- [EXCERPTED PASSAGE]:
###
Abstract

To assess aortic stiffness by transesophageal echocardiography (TEE) and to determine its clinical predictors and relation to age, blood pressure, renal function, and atherosclerosis, 50 patients with systemic lupus erythematosus (SLE), 94% women, with a mean age of 38 ± 12 years, and 22 age and gender-matched healthy controls underwent clinical and laboratory evaluations and multiplane TEE to assess stiffness, intima-media thickness (IMT), and plaques of the proximal, mid, and distal descending thoracic aorta. Stiffness at each level and overall aortic stiffness by the pressure-strain elastic modulus was higher in patients than in controls after adjusting for age (overall, 8.25 ± 4.13 versus 6.1 ± 2.5 Pascal units, p = 0.01). Patients had higher aortic stiffness than controls after adjusting both groups to the same mean age, blood pressure, creatinine, and aortic IMT (p = 0.005). Neither IMT nor plaques were predictors of aortic stiffness. Moreover, normotensive patients, those without aortic plaques, and non-smokers had higher stiffness than controls (all p < 0.05). Age at SLE diagnosis and non-neurologic damage score were the only SLE-specific independent predictors of aortic stiffness (both p ≤ 0.01). Thus, increased aortic stiffness is an early manifestation of lupus vasculopathy that seems to precede the development of hypertension and atherosclerosis.
###
- [SOURCE MATERIAL]:
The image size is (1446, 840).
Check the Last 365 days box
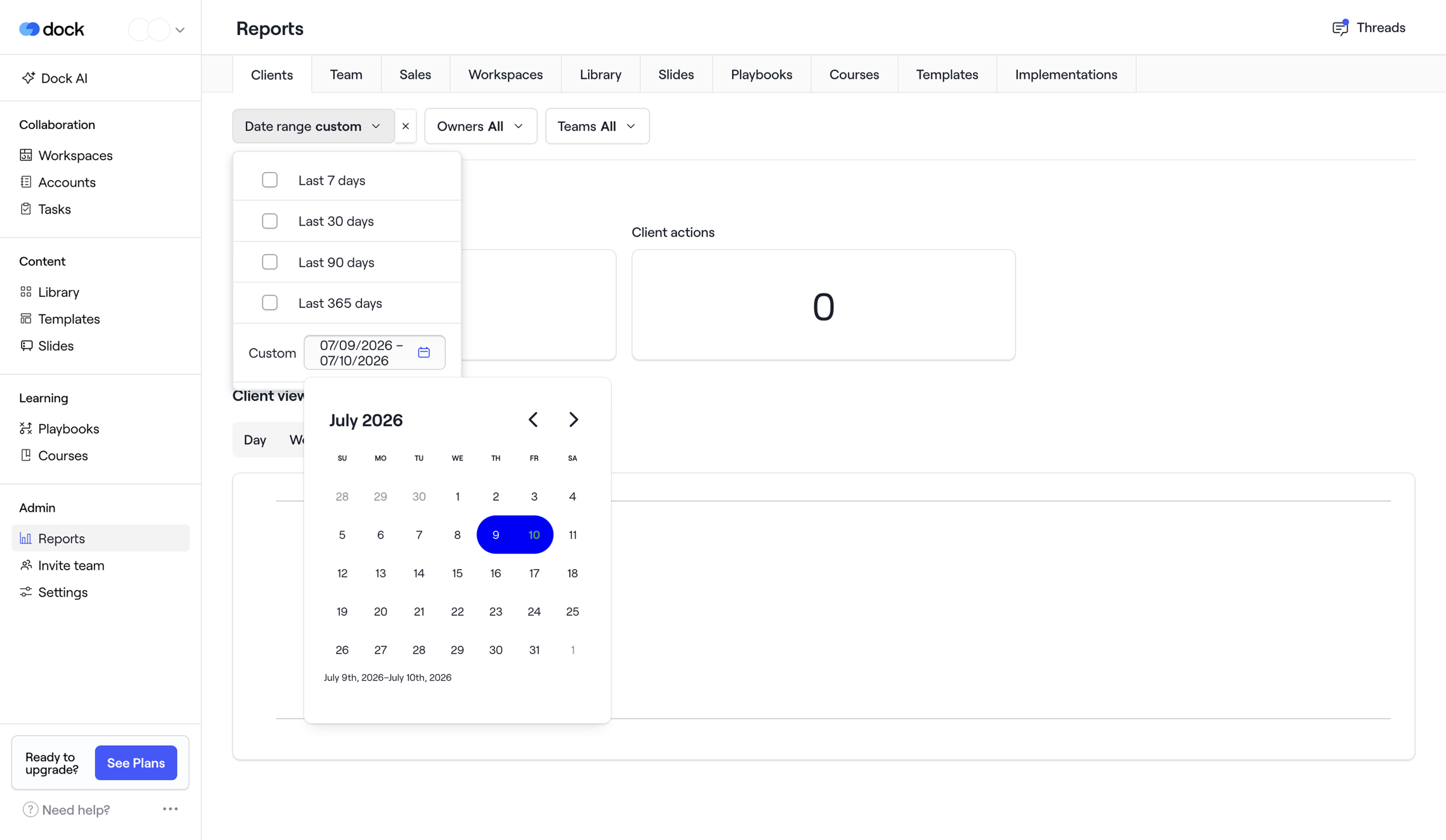(x=270, y=303)

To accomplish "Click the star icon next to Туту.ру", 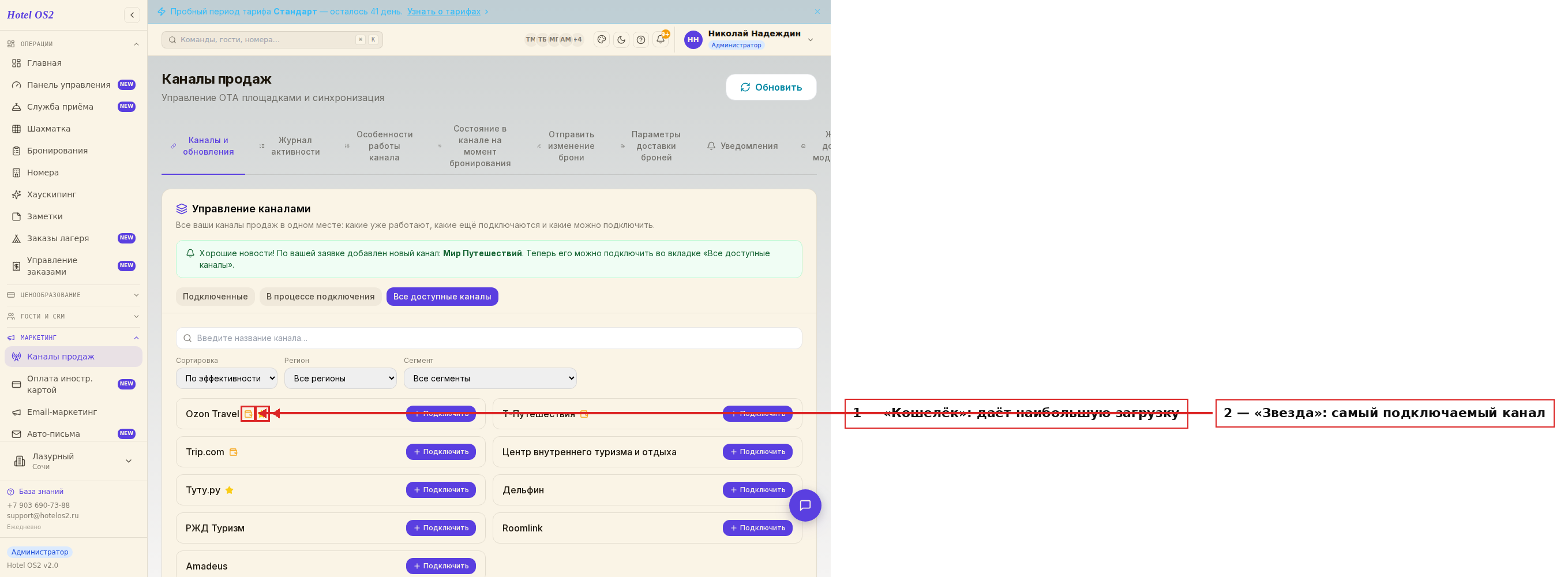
###
- [WHAT THE TASK ASKS]: Please condense the paragraph of the abstract that begins "To assess aortic stiffness" into a bulleted list that keeps its main facts. The listing is separate material, unrelated to the abstract.

- [TASK RESPONSE]:
- Aim: assess aortic stiffness by transesophageal echocardiography (TEE), its clinical predictors, and its relation to age, blood pressure, renal function, and atherosclerosis.
- Subjects: 50 patients with systemic lupus erythematosus (SLE) (94% women, mean age 38 ± 12 years) and 22 age- and gender-matched healthy controls.
- Methods: clinical and laboratory evaluations, plus multiplane TEE of the proximal, mid, and distal descending thoracic aorta for stiffness, intima-media thickness (IMT), and plaques.
- After adjusting for age, stiffness was higher in patients at each level and overall (8.25 ± 4.13 vs. 6.1 ± 2.5 Pascal units, p = 0.01).
- Patients still had higher stiffness after both groups were adjusted to the same mean age, blood pressure, creatinine, and aortic IMT (p = 0.005).
- Neither IMT nor plaques predicted stiffness.
- Normotensive patients, patients without aortic plaques, and non-smoking patients all had higher stiffness than controls (all p < 0.05).
- The only SLE-specific independent predictors were age at SLE diagnosis and non-neurologic damage score (both p ≤ 0.01).
- Conclusion: increased aortic stiffness is an early manifestation of lupus vasculopathy and seems to precede hypertension and atherosclerosis.